In conclusion, unlike cell line-derived TEX, which influence iDC activation within the TME, sEVs from HNSCC patients’ plasma suppress the APM and hinder the induction of an anti-tumor response in the periphery, with miR-212-3p being the potential driver of this observation.
HNSCC sEVs, especially HPV(+) TEX, seem to activate immature DCs to induce an anti-tumor immune response, however, sEV incubation failed to fully activate iDCs and might cause functional defects instead. In contrast, mature DCs are less responsive and are inhibited by HNSCC sEVs through downregulation of the APM components. This observation is important also regarding ex vivo DC activation, since during immature stages, sEVs seem to increase anti-tumor response, while incubation of mature DCs leads to inhibition of DCs.
The incomplete activation of sEV-treated iDCs might be overcome by addition of maturation cytokines after sEV incubation.
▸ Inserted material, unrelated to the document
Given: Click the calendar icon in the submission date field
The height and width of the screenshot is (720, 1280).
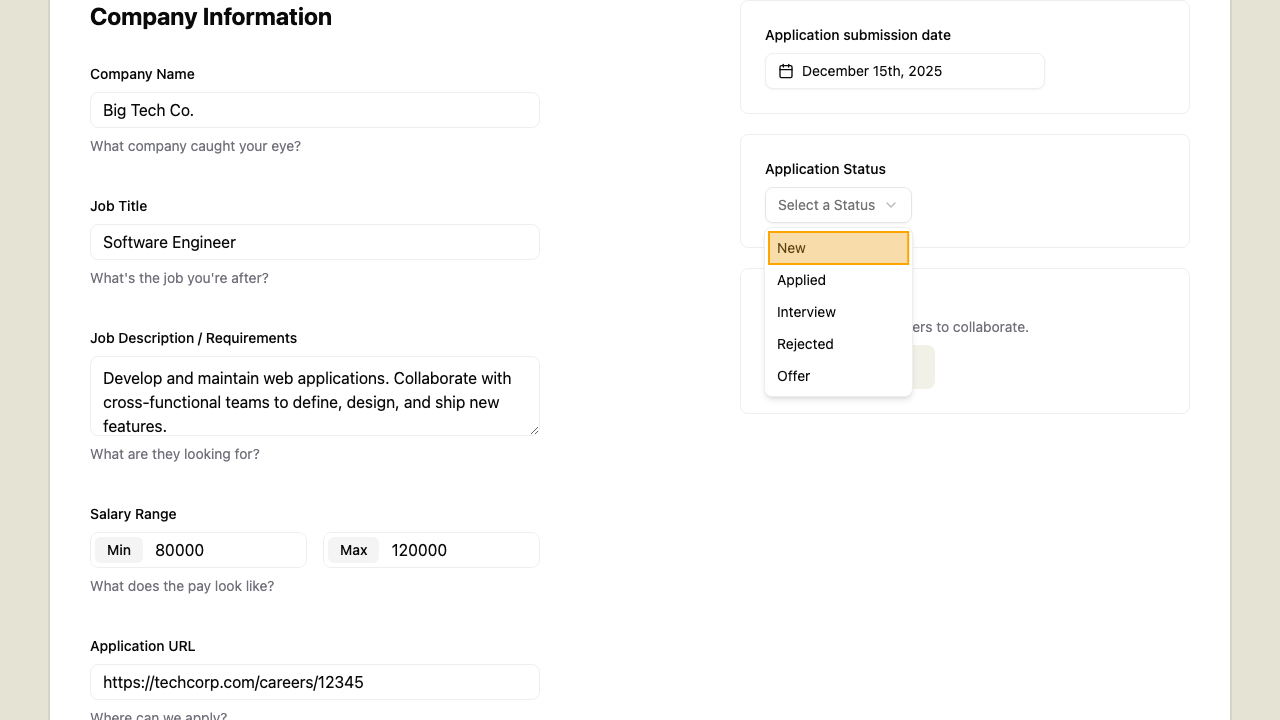Looking at the screenshot, I should coord(786,71).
However, in the context of DC-based vaccines, this implies that in vitro-activated DCs can lose functionality upon exposure to circulating sEVs in the plasma of HNSCC patients, potentially compromising the efficacy of this therapeutic approach. In vivo, sEVs not only inhibit the DC-mediated anti-tumor response, but were also shown to interfere with immune therapies, including therapeutic antibodies, and mediate resistance to chemotherapies (37). DCs are important targets for immune therapies and combining several therapeutic approaches, including depletion of immunosuppressive sEVs, re-activation of DCs and inhibition of immune checkpoints, can be beneficial. For example, immune checkpoint blockers are only effective in patients with pre-existing antitumor immunity and functional DCs (4, 7, 51, 57). Additional administration of oncolytic viruses or TLR receptor agonists were able to reactivate plasmacytoid DCs to exert cytotoxic functions and turn immunologically cold tumors into hotspots of inflammation (58, 59). Considering the importance of functional DCs for a specific anti-tumor response, as well as new immunotherapeutic approaches, the effects of TEX on DC functions should be further investigated. Moreover, approaches to bypass the sEV-transmitted inhibitory effects on mature DCs should be addressed in the future, as well as possible implication to use HNSCC plasma sEVs or sEVs from tumor explants as source for TAAs to activate tumor-specific DCs ex vivo and develop new personalized therapy approaches.